X$opt$nAsset
integer; number of underlying assets.
X$opt$payType
case; if 0, digital payoff, if 1, best-of payoff, if 2, worst-of payoff.
X$opt$exerType
case; if 0, European exercise, if 1, American exercise.
X$opt$pcFlag
case vector; if 0, call, if 1, put.
X$opt$ttm
scalar; time to maturity.
X$opt$strike
vector; option strikes.
X$opt$rf
scalar; applicable risk-free rate (domestic risk-free rate).
X$opt$q
vector; holding costs of the option's underlyings (dividends, foreign risk-free rates, etc.).
X$opt$vol
vector; volatilities of the option's underlyings.
X$opt$rho
matrix; correlation matrix of the option's underlyings.
X$fd$m
vector; number of spatial steps for each underlying's domain discretization.
X$fd$leftBound
vector; near spatial boundaries of each underlying's domain.
X$fd$kMult
vector; right boundary strike multiples. If 0, far domain boundary calculated via formula given in Kangro and Nicolaides (2000). Otherwise, far domain boundary calculated as the strike multiplied by the strike multiple.
X$fd$density
vector; impacts the concentration of nodes around the option strike. At 0, nodes are uniformly distributed between the near and far boundaries. Increasing the parameter increases the node concentration around the strike.
X$fd$kShift
case vector; if 0, no mesh shifting, if 1, adjusts the node spacing such that the strike falls exactly between two nodes, if 2, adjusts the node spacing such that the strike falls exactly on a node. See Tavella and Randall (2000).
X$fd$theta
scalar; implicitness parameter of the theta method. Chosen between 0 (fully explicit) and 1 (fully implicit).
X$fd$maxSmooth
integer; number of Rannacher smoothing steps. See Rannacher (1984).
X$fd$tol
scalar; error tolerance in penalty iteration for American exercise.
X$fd$maxIter
integer; maximum number of iterations per penalty loop for American exercise.
X$time$tsType
case; if 0, constant timestep size, if 1, adaptive timestep size. See Forsyth and Vetzal (2002).
X$time$N
integer; number of total timesteps if not using adaptive timesteps.
X$time$dtInit
scalar; inital timestep size for adaptive timesteps.
X$time$dNorm
scalar; target relative change for adaptive timesteps.
X$time$D
scalar; normalizing parameter for adaptive timesteps.
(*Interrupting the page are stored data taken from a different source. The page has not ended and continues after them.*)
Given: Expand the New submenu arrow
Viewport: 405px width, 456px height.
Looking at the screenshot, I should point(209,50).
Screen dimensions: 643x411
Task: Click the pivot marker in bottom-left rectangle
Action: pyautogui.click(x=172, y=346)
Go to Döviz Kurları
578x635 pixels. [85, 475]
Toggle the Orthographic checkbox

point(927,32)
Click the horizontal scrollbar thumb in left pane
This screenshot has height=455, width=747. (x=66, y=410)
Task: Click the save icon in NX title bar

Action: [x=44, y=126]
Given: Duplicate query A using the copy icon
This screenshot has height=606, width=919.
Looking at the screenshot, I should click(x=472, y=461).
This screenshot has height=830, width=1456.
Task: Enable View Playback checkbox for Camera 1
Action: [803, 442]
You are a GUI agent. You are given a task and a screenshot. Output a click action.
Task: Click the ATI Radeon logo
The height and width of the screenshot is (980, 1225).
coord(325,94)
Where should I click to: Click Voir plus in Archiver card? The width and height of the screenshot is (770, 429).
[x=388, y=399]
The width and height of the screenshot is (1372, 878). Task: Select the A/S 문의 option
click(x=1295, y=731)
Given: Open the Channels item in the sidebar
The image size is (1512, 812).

The classical order for the state vectors output from the function is illustrated by example. With two underlying assets, option values in each state vector are stored in the order: [11, 21, 31, ... , M1, 12, 22, ... , MN] with M being the total number of nodes used in the first asset spatial discretization and N being the total number of nodes in the second.